Divers uncover rare species on Scottish seabed

It is among the most inaccessible of habitats and supports some of Britain’s rarest, most outlandish species. Yet conservationists remain uncertain about the plants, animals, and other marine life surviving in the seabeds around Scotland because of the difficulties in reaching the area.

Now, however, a team of volunteer divers and marine experts have carried out the most extensive surveys yet of Scotland’s most inhospitable habitat, helping to build a clearer picture of what it contains.

Seasearch, a project co-ordinated by the Marine Conservation Society, organised dives at around 40 sites last year, including five where such research has never been done before.

The divers, many of whom do the work voluntarily, discovered rare species such as fanshells, the most endangered mollusc in the UK; sea fan anemones; and a starfish called stichastrella rosea.

Records were also made of fish such as John Dory and red blenny, which are normally found in warmer waters further south but which are thought to be moving north as a result of climate change.

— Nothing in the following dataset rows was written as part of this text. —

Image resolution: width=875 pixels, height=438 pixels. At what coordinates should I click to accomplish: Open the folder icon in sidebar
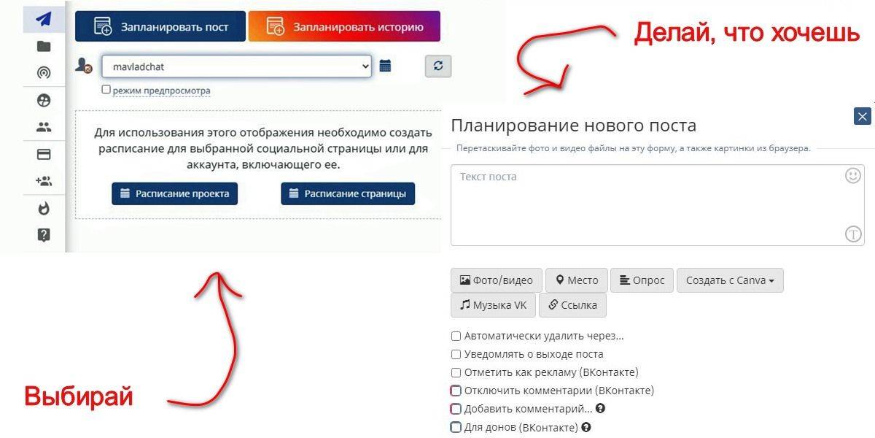44,47
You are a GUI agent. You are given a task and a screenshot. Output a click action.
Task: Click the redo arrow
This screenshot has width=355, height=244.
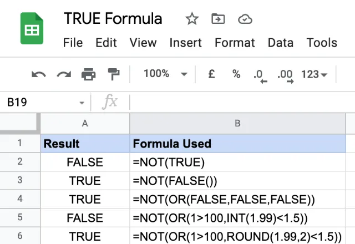tap(64, 74)
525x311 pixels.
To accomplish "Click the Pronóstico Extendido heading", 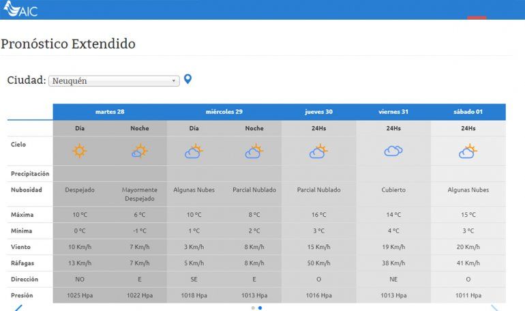I will tap(68, 44).
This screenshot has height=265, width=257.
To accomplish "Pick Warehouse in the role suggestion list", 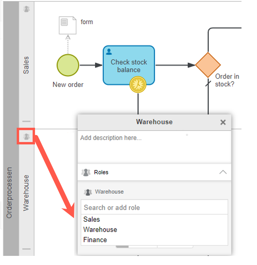I will click(x=100, y=230).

Calum Duncan, Seasearch Scotland co-ordinator and the Scottish officer for the MCS, said: “During 2005, dedicated Seasearch divers gave of their time to locate a new wild fanshell specimen; confirm the location of rare sea-fan anemones in the Firth of Lorn; record fish species such as red blenny that are more common in southern waters; and make the first reports from rarely-dived rocky reefs off Arran, Stonehaven, the Moray Firth, and the Pentland Skerries.”

The most exciting discovery of the year was that of a wild fanshell in Loch Alsh. It is now extremely rare, with surveys of nearly 10,000 sites around Britain between 1987 and 2003 failing to find a single specimen.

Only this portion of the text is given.